UC Berkeley

Substrate-based biophysical cues, which interact with cells through mechanotransductive pathways, influence many biological processes and cellular behaviors. By leveraging microfabrication techniques, this work aims to build biophysical stimuli into cellular substrates through discrete microtopographic features to study cellular responses. Here, uniform and gradient arrays of circular microposts have been geometrically tuned to change the apparent rigidity of a substrate and the placement of available cellular attachment sites. Three areas of cellular interaction with these micropost array substrates have been investigated: (i) single cell motility, (ii) maintenance and inhibition of collective cell behavior, and (iii) reprogramming and differentiation processes of induced pluripotent stem cells (iPSCs).

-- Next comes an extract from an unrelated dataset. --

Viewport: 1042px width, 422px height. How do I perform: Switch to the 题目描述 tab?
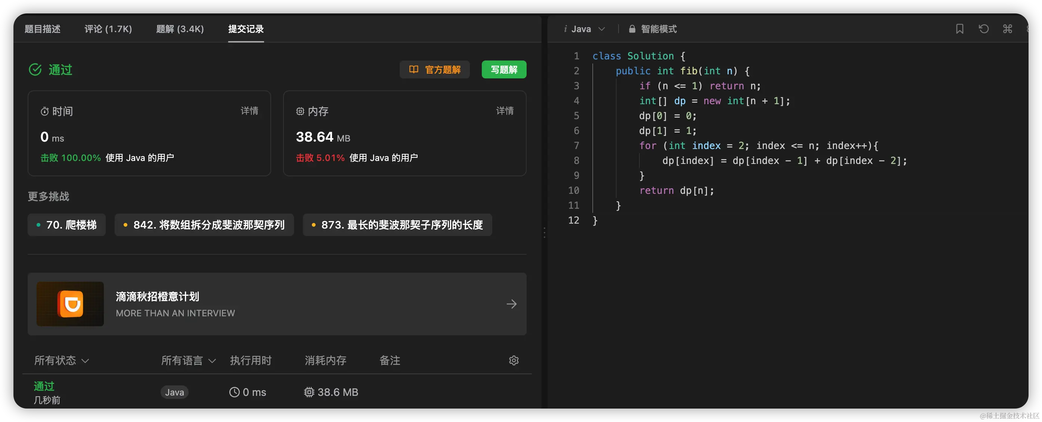click(x=42, y=29)
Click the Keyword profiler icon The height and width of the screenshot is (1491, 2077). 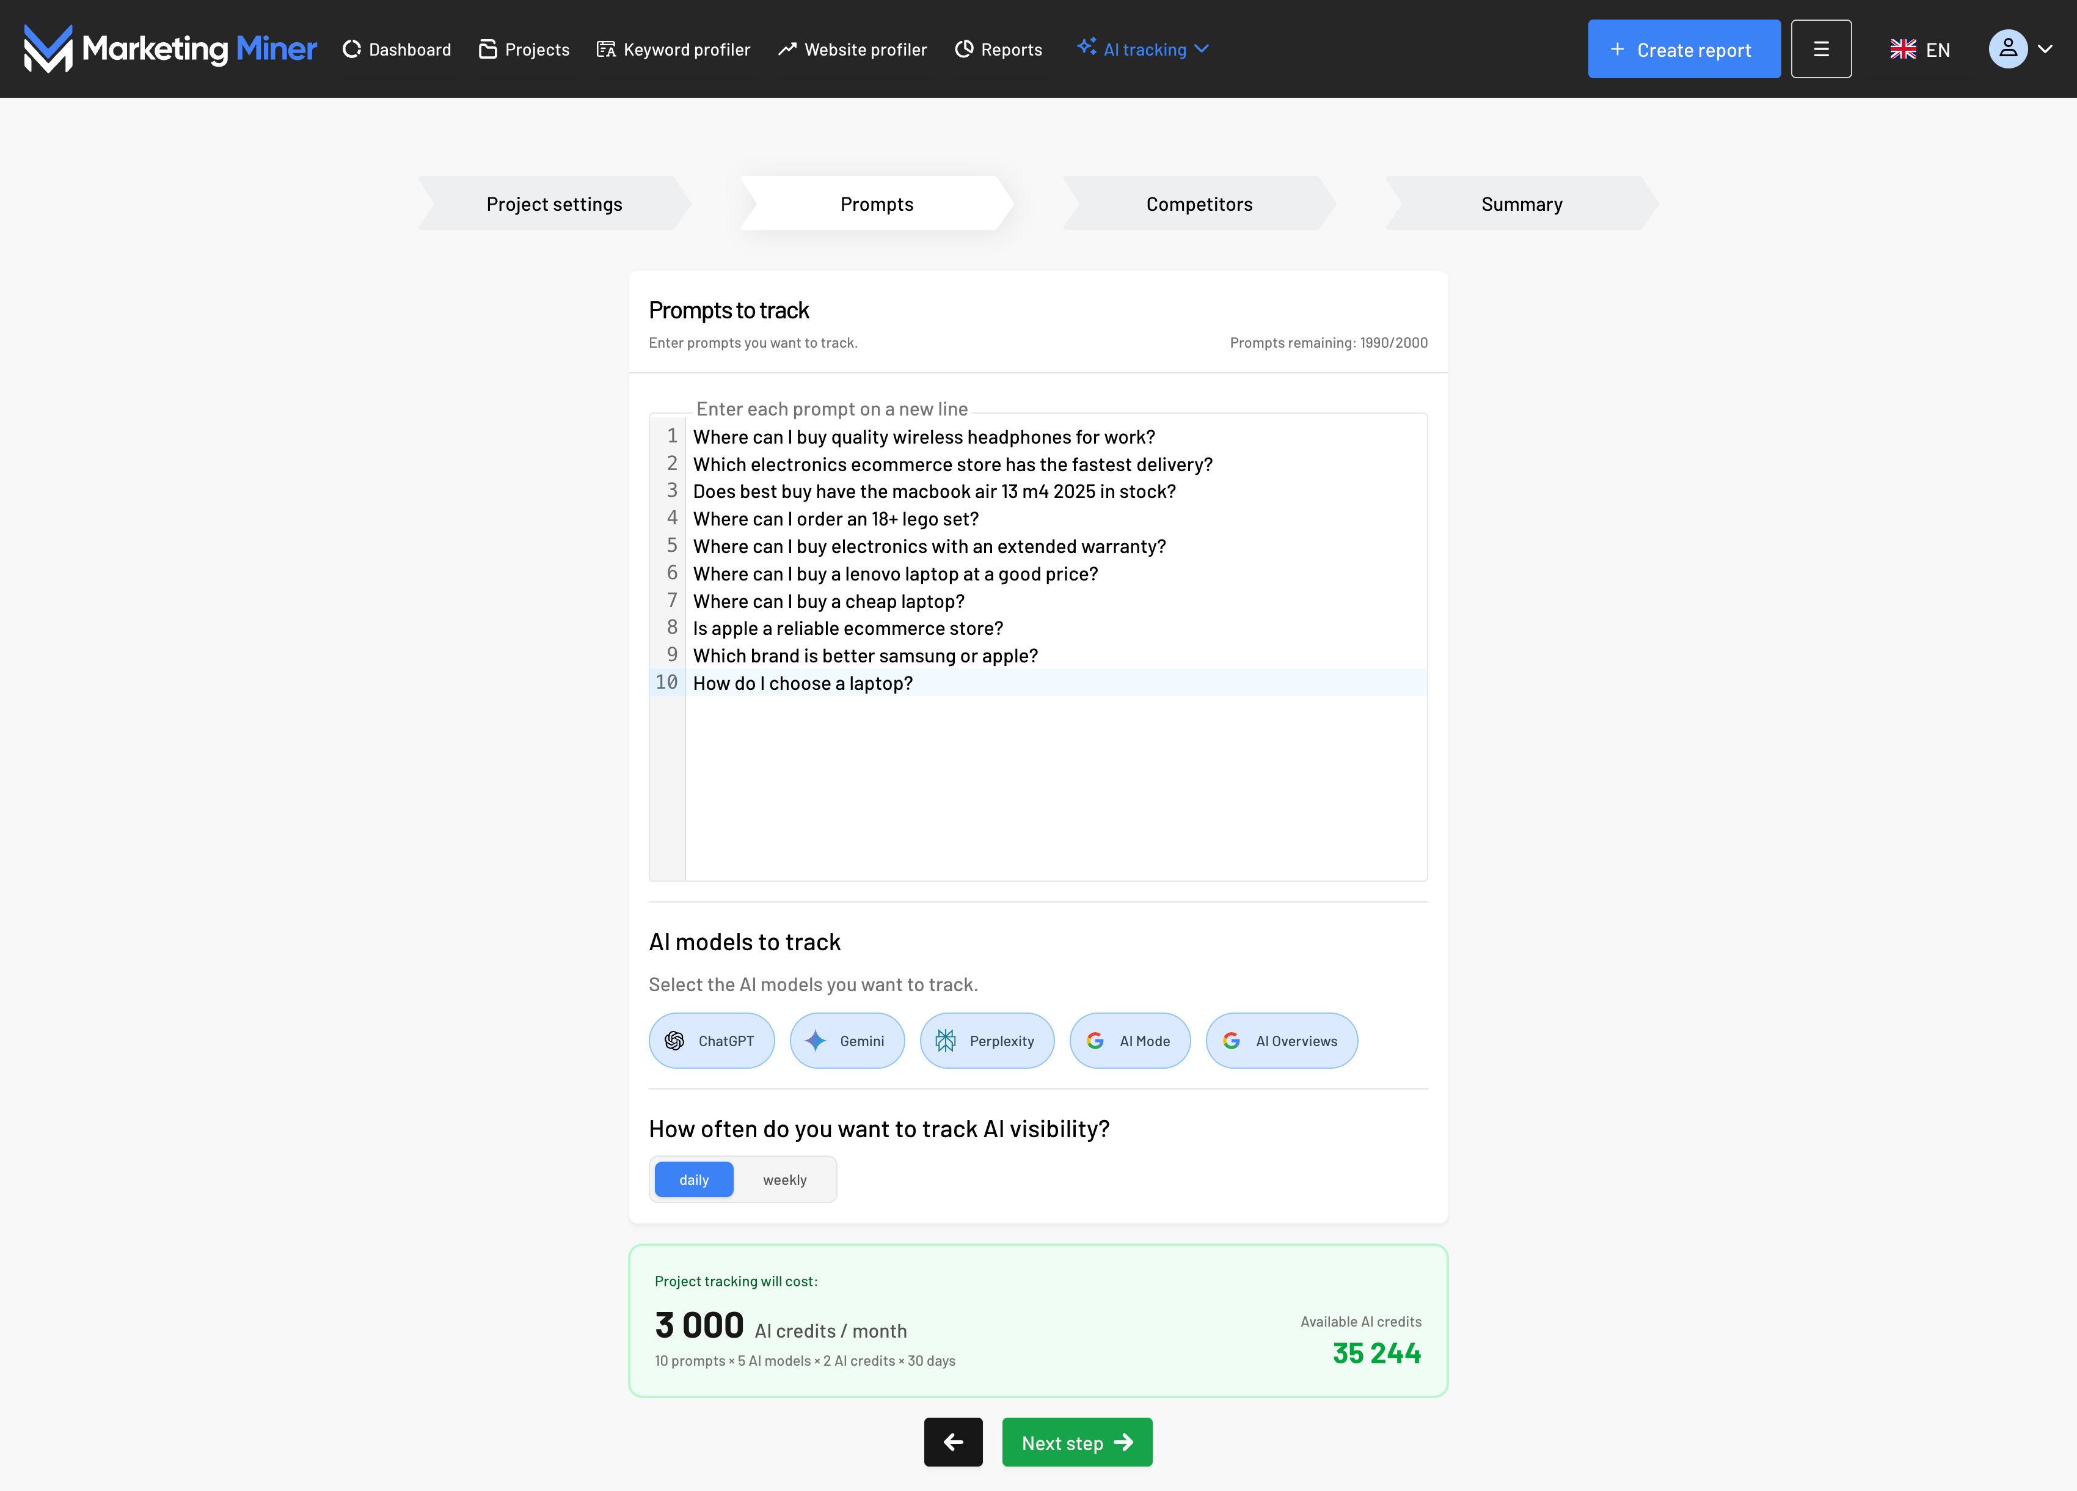coord(606,49)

Single cell migration was induced through gradients in substrate stiffness and spacing of available attachment sites - phenomena known as durotaxis and herein referred to as spatiotaxis, respectively. Unidirectional micropost arrays gradients were designed with increasing stiffnesses at low and high gradient strengths of 0.5 nN/μm and 7.5 nN/μm, respectively. On these surfaces, bovine aortic endothelial cells (BAECs) were found to preferentially migrate toward the direction of increasing micropost stiffness. In 18-hour studies, with more than 12 single cells in each case, BAECs had average displacements of 26.5 ± 8.7 μm and 41.9 ± 14.7 μm for the low and high gradient strengths, respectively. Furthermore, BAECs were found to migrate in favor of the direction of decreasing interpost spacing over the direction of increasing stiffness in the prototype micropost arrays, demonstrating that spatial cues can dominate stiffness cues in the migratory response of cells.

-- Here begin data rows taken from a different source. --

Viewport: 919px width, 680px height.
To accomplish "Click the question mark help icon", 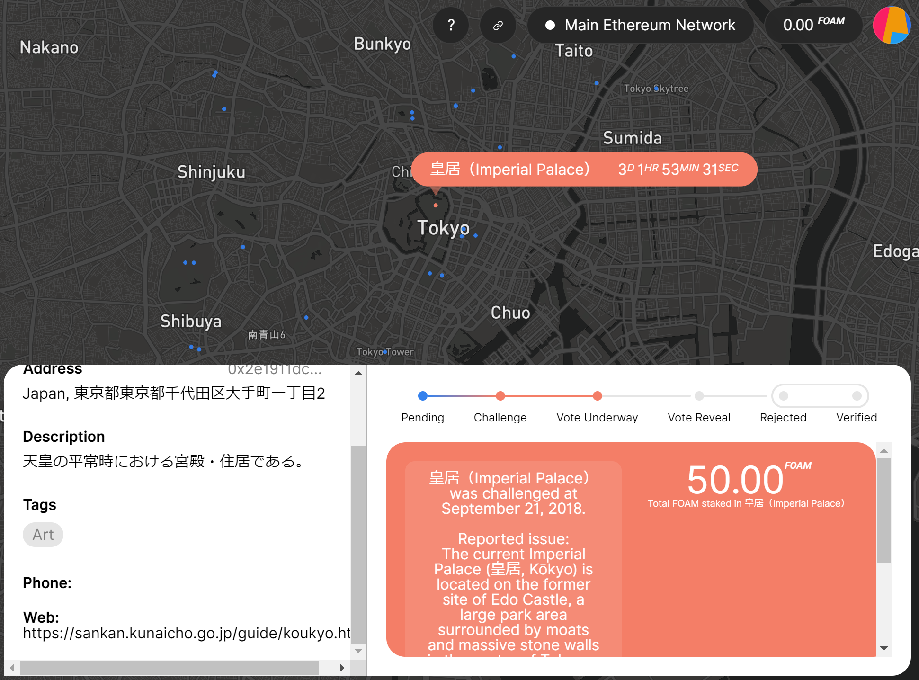I will (451, 25).
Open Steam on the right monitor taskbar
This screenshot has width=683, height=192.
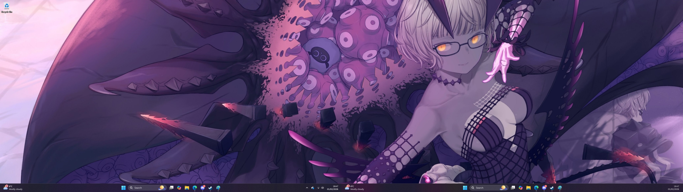pyautogui.click(x=552, y=188)
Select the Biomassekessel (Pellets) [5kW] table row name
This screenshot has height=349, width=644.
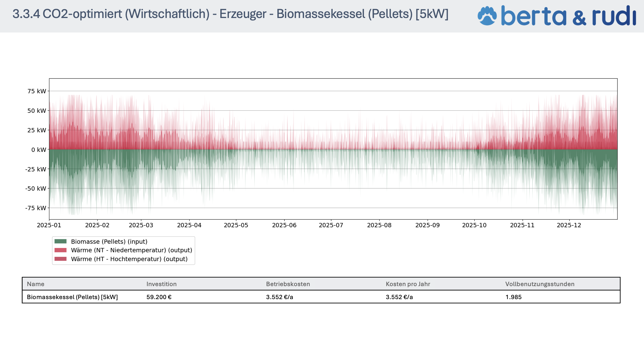72,297
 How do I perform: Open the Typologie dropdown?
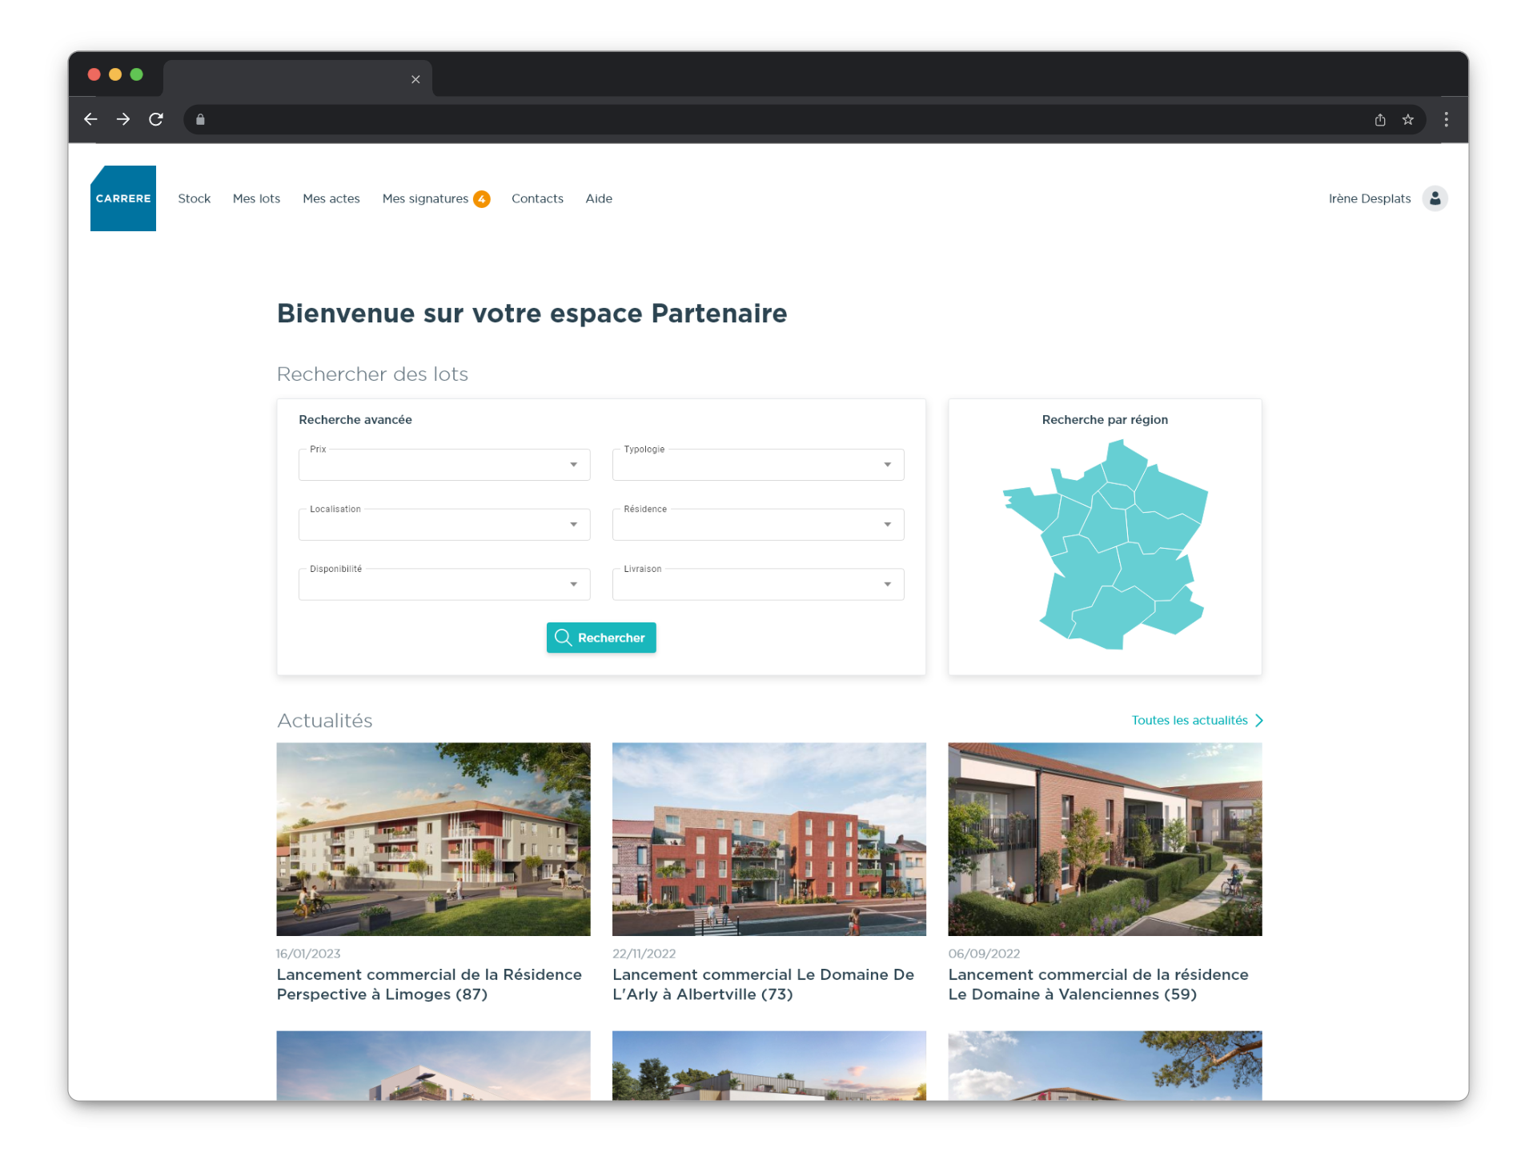point(757,465)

The maintenance and inhibition of collective cell behavior was studied through changes in substrate stiffness and spacing via uniform and gradient micropost arrays with stiffnesses in the range of 24-106 nN/μm. BAEC collectives directly cultured on these surfaces exhibited area contraction or expansion, which corresponded to maintenance and inhibition of group behavior on soft and stiff substrates, respectively. The micropost mechanical stiffness required for collective-to-single cell transitions was characterized as 30 ± 6 nN/μm. Effects of spacing on collective cell behavior were also explored, and results showed that BAEC collectives were unable to maintain group behavior with favorable stiffness cues, demonstrating again the significance of micropost spacing.

The effects of microtopography on the reprogramming and differentiation of iPSCs was investigated through uniform micropost arrays of varying radii and heights with mouse ear fibroblasts (mERFs) on micropost arrays with stiffnesses in the range of 24-2900 nN/μm. Preliminary results have shown that microtopography had influence over the formation of iPSC colonies and the number of colonies that exhibited beating. Specifically, beating colonies were observed as early as 10 days after the infection of mERFs on micropost surfaces, suggesting that microtopography might direct the differentiation of iPSCs. Characterizations of changes in mERF morphology, expression of nuclear structural proteins, and intracellular localization of proteins that regulate gene expression provide evidence for possible mechanisms responsible for the effects of microtopography on the reprogramming and differentiation processes of iPSCs.